Since the beginning of the battle against COVID-19, we have heard how many people tested positive each day and how many of them require hospitalization.
But what happens to the people who aren’t hospitalized? Do they just go home and get back to normal in a few days? The truth is many of them have their health linger in limbo for weeks that turn into months. They live an isolated life in their home, worried about what every new symptom means while simultaneously wondering how they’ll pay their bills and who will bring them medicine and groceries.
That’s where JPS Health Network steps in with a team of case managers, nurses and social workers who not only monitor the health of patients remotely and guide them along the road back to health. They also serve as a friend, advocate and sounding board for people who are filled with anxiety and fear by a virus that clouds their future.
“We’re talking with patients daily to monitor their symptoms,” said Devon Armstrong, Director of Outpatient Case Management at JPS. “What we’re finding is that patients are really afraid. They have a new self-diagnosis every time they turn on the TV or the radio. Fortunately, we’re able to talk them through their symptoms and make sure their needs are being taken care of. Patients appreciate the contact because they are so scared. They’re going through something that no one really understands. So we try to support them any way they can. How do you get your medication? How do you get your groceries? We’re always working to connect people with resources. Do you just need to talk to someone about your concerns? We can do that.”
JPS currently has 154 people enrolled in its COVID Home Monitoring Program which was created on April 10. The number of patients in the program has tripled in the past two weeks as COVID-19 cases surge across Tarrant County and Texas. While the time patients spend in home monitoring varies widely, Armstrong said the average stay is about 15 days.
Dawn Cunningham spent nine days in the hospital at JPS, isolated from her family that included a very worried daughter and a sister who was also infected.
“I had it and I didn’t feel great,” Cunningham said. “But suddenly it got a lot worse. I went to the hospital and found out I was a lot sicker than I thought I was.”
About halfway through her hospital stay, Cunningham got her appetite back and slowly started to feel better. A need for supplemental oxygen was all that kept her in the hospital.
“They set me up with oxygen so I could leave,” Cunningham said. “They also got my medication set up the very same day, everything I needed, I had right away. Everyone was so wonderful to me.”
Registered Nurse Raven Shelton works with several COVID-19 patients remotely, calling them several times a day to check their oxygen level and other health indicators as well as to just ask them how they’re feeling both physically and mentally. She said it’s a lot of responsibility, especially as the number of patients has begun to mount. But she said she is proud to be part of the community’s response to the virus.
Originally, each nurse had two or three patients to monitor, Shelton said. But as the number of positive patients skyrocketed, so did the workload for caregivers. They had to find new ways to manage the rapidly-expanding case load.
“I don’t think I expected it to just explode the way it has,” Shelton said of COVID-19. “We knew it was coming, but it’s really kept us working to adapt to every change that comes at us. I’m really grateful to be a part of this team. The way we were able to mobilize so quickly is amazing. We’re constantly adjusting to meet the need and I know the patients appreciate us being here for them.”

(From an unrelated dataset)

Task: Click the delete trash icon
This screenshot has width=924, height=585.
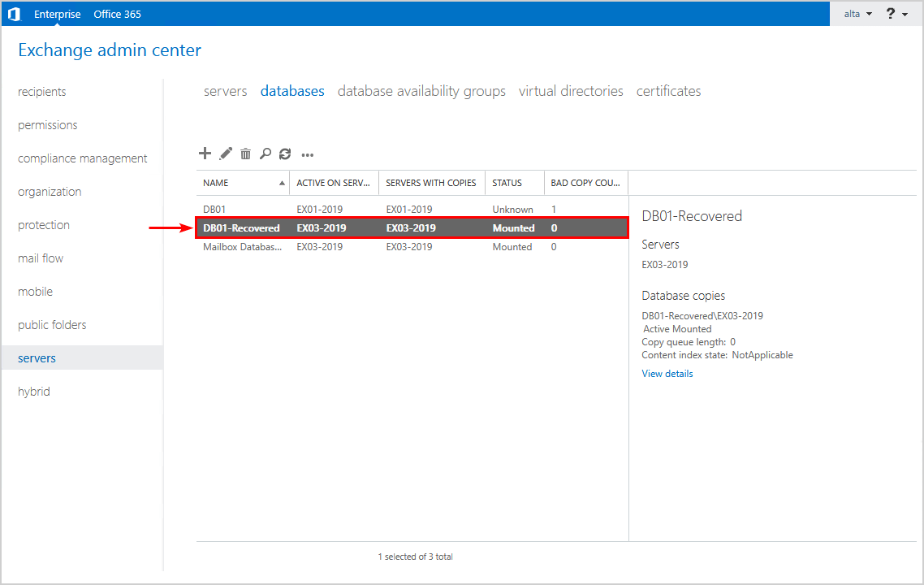Action: pyautogui.click(x=245, y=154)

Cunningham said her three times a day check-in calls were incredibly important to her.
“When you’re dealing with something no one has ever seen before, it’s scary,” Cunningham said. “So it’s a big relief to know someone is looking out for you. They said they were going to keep watch over me and they did, three times a day for six weeks. Never missed a single time.”
While a handful of patients she’s managed have worsened and had to be admitted into the hospital, Shelton said most of them recover and graduate from the program. She said she looks forward to meeting them in person when the pandemic is over.

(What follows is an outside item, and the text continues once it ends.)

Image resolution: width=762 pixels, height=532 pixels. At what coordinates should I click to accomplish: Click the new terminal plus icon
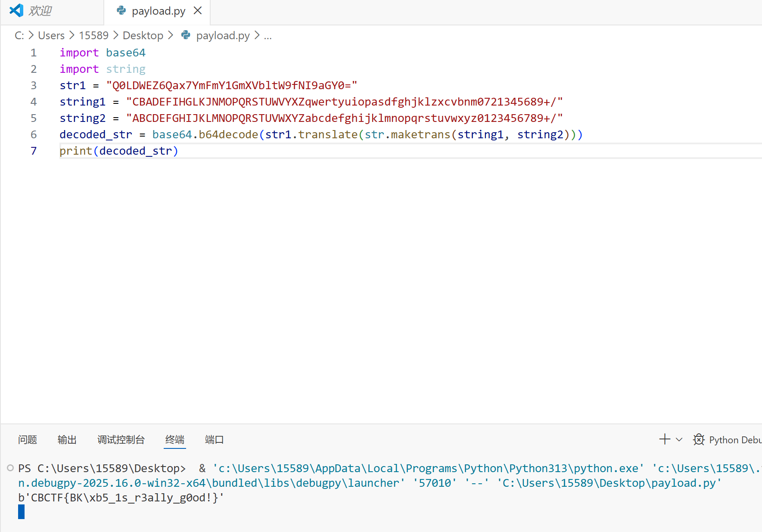tap(665, 439)
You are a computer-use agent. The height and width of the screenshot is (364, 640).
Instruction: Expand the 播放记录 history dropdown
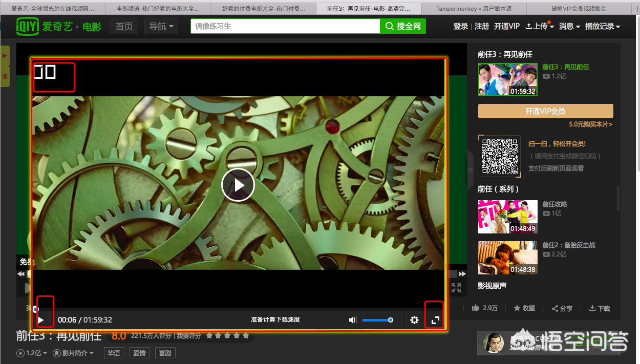pyautogui.click(x=602, y=26)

“People have a lot of questions, and that’s alright because they’re experiencing something that we’ve never seen before,” Shelton said. “I’d rather have them call me 50 times than sit at home and worry about things. We grow pretty close with the patients. I feel like I have known some of them for 40 years. I think it would be great if someday I can meet them in the clinic and see their face after all we’ve been through together.”

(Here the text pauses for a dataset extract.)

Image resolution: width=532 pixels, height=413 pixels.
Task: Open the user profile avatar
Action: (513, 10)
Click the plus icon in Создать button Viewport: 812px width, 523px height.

Dr. Steven Davis, pulmonary/critical care physician and Senior Physician Executive of Internal Medicine, said at-home healthcare is vital in the response to COVID-19, freeing up much-needed hospital beds for the patients who can’t be treated remotely. While no one imagined what the fight against COVID-19 would look like before it happened, he said case managers, nurses and social workers have been vital to organizing and executing the response.
“These programs can’t exist – and most of what we do both inpatient and outpatient can’t exist or happen – without the efforts of our case management staff providing ongoing care, coordination and assurance to our patients,” Davis said. “The home monitoring programs that we have (ones with oxygen and not, and ones for COVID-19 patients and not) are entirely dependent on the efforts of our case management staff.”
Davis said it took a major, coordinated effort to bring the at-home COVID-19 program together quickly under pressure.
“It’s amazing how quickly and efficiently they were able to put this together to benefit our patients,” Davis said.